**Prompt 1**. In the passage on nimbus start and nimbus dev, turn the paragraph beginning "The dev plan" into a short bulleted list that keeps its main facts.
**Prompt 2**. According to the passage on nimbus start and nimbus dev, which port does the in-process server use during nimbus dev?
**Prompt 3**. Write the next part of the passage on nimbus start and nimbus dev, picking up after its final sentence.

**Given passage**.
#####
License resolution checks the flag, then the environment, then a license.json in the global config directory. Function registries are wired only when generated artifacts actually exist on disk (.nimbus/convex/functions.json, .nimbus/firebase/artifact.json); nimbus start without an app directory boots at generation zero and waits for deploys.

nimbus dev (crates/nimbus-bin/src/dev.rs) is start plus a watch loop, racing in the same process: the server runs in-process on port 3210 while a poll-based watcher drives regeneration, and whichever finishes first ends the session.

The dev plan (crates/nimbus-bin/src/dev/plan.rs) pins development-friendly choices: state lives under <app>/.nimbus/dev, the provider is sqlite, a demo tenant is auto-created, tenant isolation runs in a local-development mode, and a fresh random deploy token is generated per run.
#####
**Study material**.

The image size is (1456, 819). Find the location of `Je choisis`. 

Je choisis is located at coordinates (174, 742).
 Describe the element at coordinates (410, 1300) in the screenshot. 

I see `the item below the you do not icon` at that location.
#####
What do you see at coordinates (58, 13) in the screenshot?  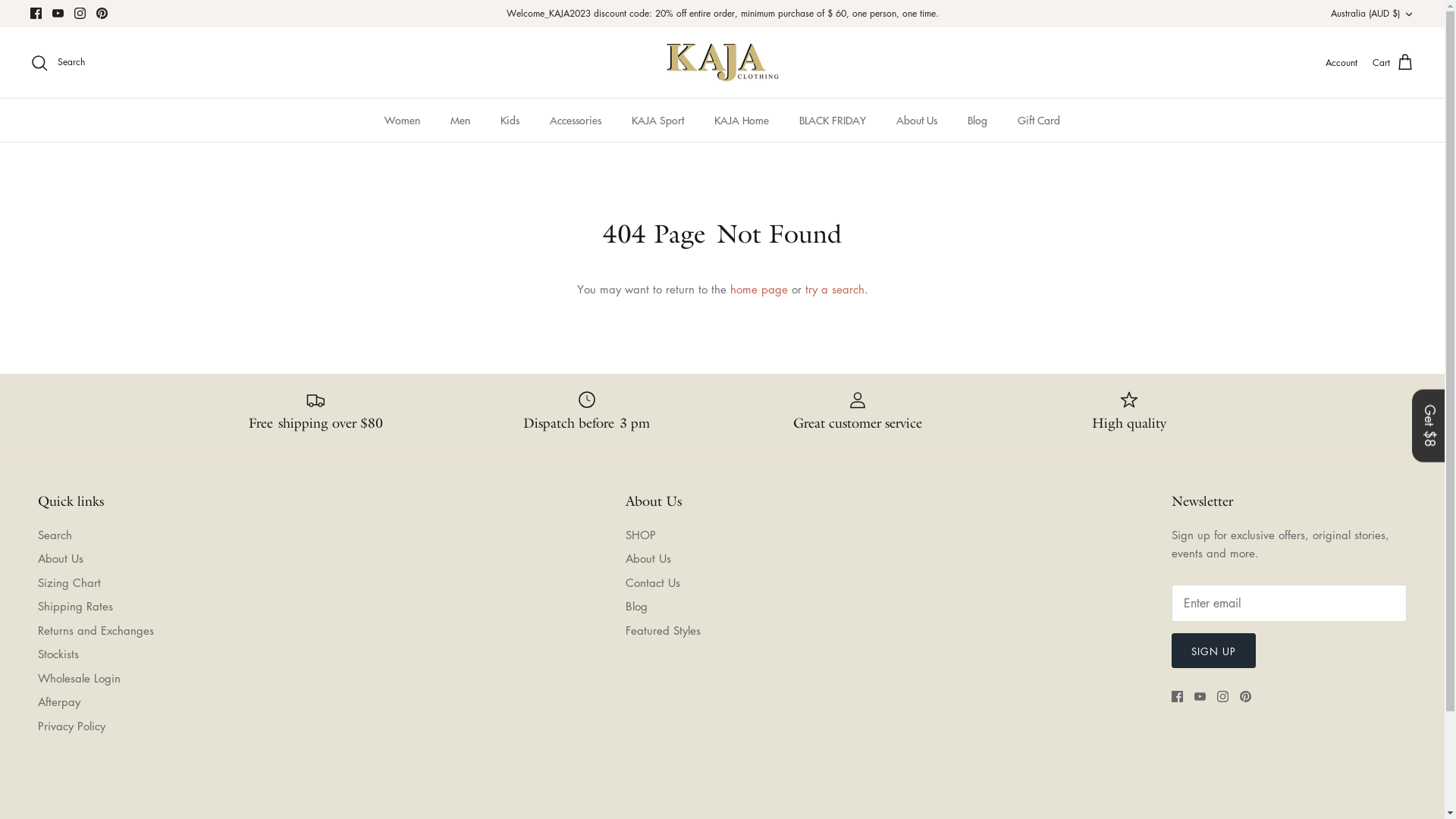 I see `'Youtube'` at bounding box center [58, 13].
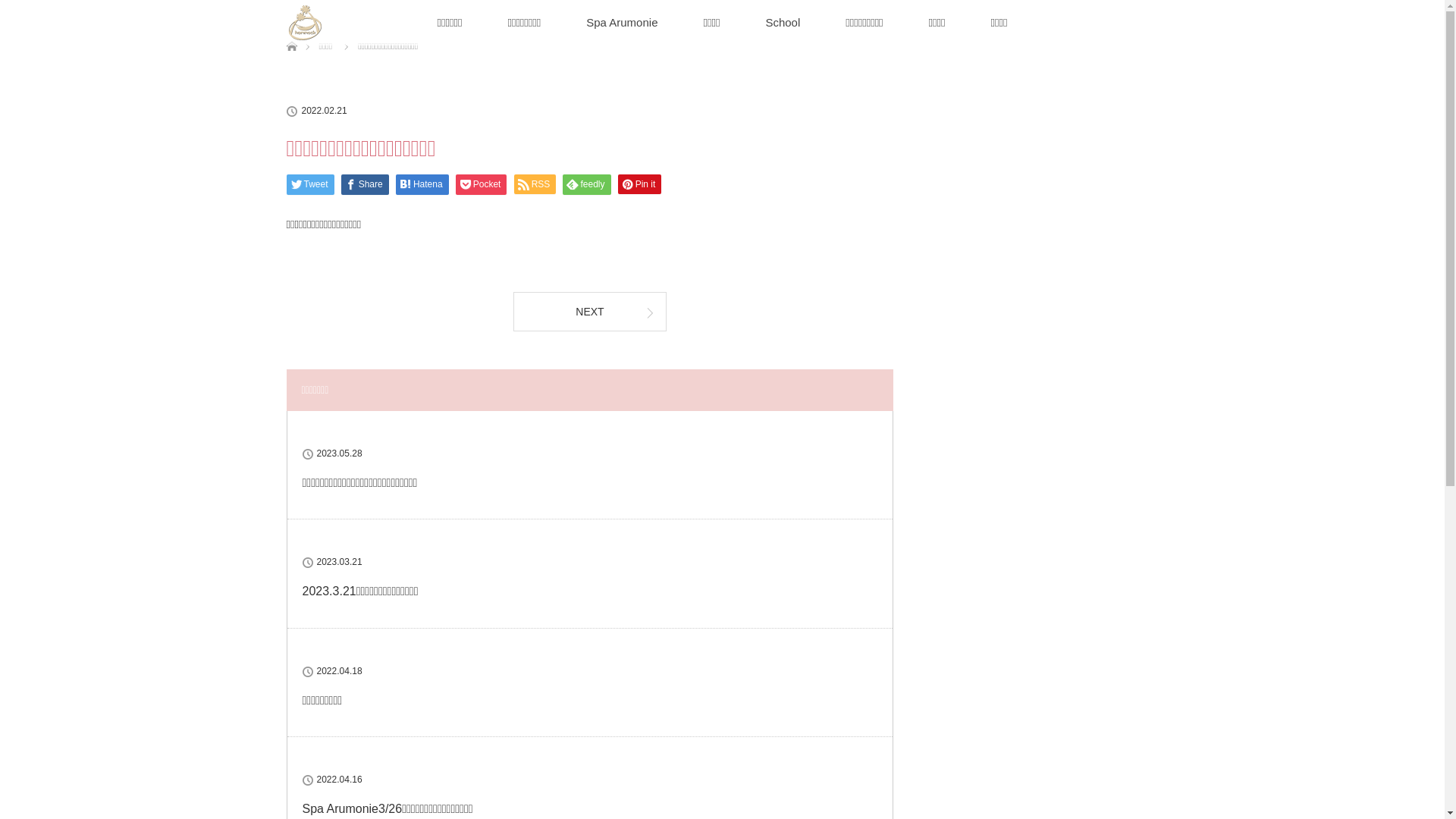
#####
**Exercise result 1**.
The dev plan (crates/nimbus-bin/src/dev/plan.rs) sets development-friendly defaults:
- State is stored under <app>/.nimbus/dev.
- The provider is sqlite.
- A demo tenant is created automatically.
- Tenant isolation runs in a local-development mode.
- A new random deploy token is generated on each run.

**Exercise result 2**. Port 3210.

**Exercise result 3**.
The watch loop (crates/nimbus-bin/src/dev/watch.rs) polls every 500ms with a 300ms debounce, fingerprinting files by modification time and length and skipping generated and vendored directories (_generated, node_modules, .git, .nimbus, and build outputs). On change it runs codegen, then deploys to itself: an HTTP deploy request posted to its own local URL, authenticated with that per-run token. Dev does not have a privileged side door into the engine — a dev reload exercises the same deploy path a remote client would.

App-directory detection walks up from the working directory looking for a nimbus/ or convex/ directory, generated Convex functions, or a firebase.json. The walk is bounded at the repository boundary: crates/nimbus-bin/src/path_boundary.rs stops at the first ancestor containing .git — checked by existence, so worktree and submodule .git files count — ensuring a lookalike directory outside the repo can never be adopted as the app.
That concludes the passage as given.